Thai unrest threatens to spread
Leadership rejects protesters’ call for UN mediation
BANGKOK — Antigovernment unrest boiling over in downtown Bangkok spread to other areas of the capital and Thailand as the military defended its use of force in a crackdown that has left 36 people dead in four days. Thai leaders flatly rejected protesters’ demands that the United Nations intercede to end the chaos.
Rapid gunfire and explosions echoed before dawn today outside the luxury hotels bordering the barricaded protest zone, where the military has attempted to seal in thousands of demonstrators camping in the downtown streets. Guests at the upscale Dusit Thani hotel were rushed to the basement for safety.
Yesterday, plumes of black smoke hung over city streets where protesters set fire to tires, fired homemade rockets, and threw gasoline bombs at soldiers who used rubber bullets and live ammunition to pick off rioters who approached their lines. Army sharpshooters crouched behind sandbags and fired to keep attackers at bay.
Leaders of the protesters, who have dubbed themselves Red Shirts, said they wanted talks mediated by the UN, provided the government agreed to an immediate cease-fire and pulled its troops back.
Government spokesman Panitan Wattanayagorn, however, said a pause was unnecessary since troops were “not using weapons to crack down on civilians.’’ The government maintains it is targeting only armed terrorists among the demonstrators.
Authorities insisted they would continue the crackdown aimed at choking off the Red Shirts, who have occupied a 1-square-mile protest zone — barricaded by tires and bamboo spikes — in one of Bangkok’s ritziest areas since early April.
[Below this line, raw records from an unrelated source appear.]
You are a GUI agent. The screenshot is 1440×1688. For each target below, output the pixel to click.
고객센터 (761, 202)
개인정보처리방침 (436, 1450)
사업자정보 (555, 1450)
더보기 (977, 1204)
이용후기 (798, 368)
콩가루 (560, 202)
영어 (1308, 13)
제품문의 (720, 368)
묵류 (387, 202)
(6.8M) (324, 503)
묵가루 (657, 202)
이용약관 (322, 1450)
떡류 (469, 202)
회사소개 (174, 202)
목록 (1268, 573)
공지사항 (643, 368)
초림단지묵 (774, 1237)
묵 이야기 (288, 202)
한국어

The protesters are demanding that Prime Minister Abhisit Vejjajiva resign, dissolve Parliament, and call new elections.
The political conflict is Thailand’s deadliest and most prolonged in decades, and each passing day of violence deepens divides in this nation of 65 million — a key US ally and Southeast Asia’s second-largest economy. Thailand has long been considered a democratic oasis in Southeast Asia, and the unrest has shaken faith in its ability to restore and maintain stability.
Soldiers have encircled the core protest site and cut off utilities to the area, which yesterday had been largely free of violence. Protest leaders told women and children to move to a Buddhist temple compound within the zone.
The areas between the site and the military’s perimeter have become a no-man’s land where gunshots and blasts can regularly be heard. But some of the worst clashes yesterday were behind the military cordon — an indication the unrest was not contained within the protest area and was spreading.
In one working-class neighborhood, several hundred demonstrators gathered under an expressway overpass and on side streets, where they were sheltered between clashes with nearby soldiers.
There were also reports of scattered unrest outside the capital.
A military bus was burned in the northern city of Chiang Mai and protesters demonstrated in the northeastern towns of Nongkhai and Udon Thani to defy the government’s state of emergency, which bans gatherings of more than five people.
The decree, which gives the army broad powers to restore order, was extended yesterday to 22 of Thailand’s 75 provinces, up from 17.
According to government figures, 59 people have died and more than 1,600 have been wounded since the Red Shirts began their protests in March. The toll includes 30 civilians killed and 232 injured since Thursday in fighting that has turned parts of Bangkok into a battleground.
About 5,000 people are believed camped in the protest area, down from about 10,000 before fighting started Thursday. The violence ignited after the army started forming a cordon around the protesters’ encampment and a sniper shot and seriously wounded a Red Shirt leader, a former army general who was their military strategist.
Today, media outlets reported that the renegade senior general, Khattiya Sawasdiphol, died of his gunshot wounds.
After night fell yesterday, gunfire and sporadic explosions echoed for more than three hours near a park that abuts the Red Shirts’ encampment.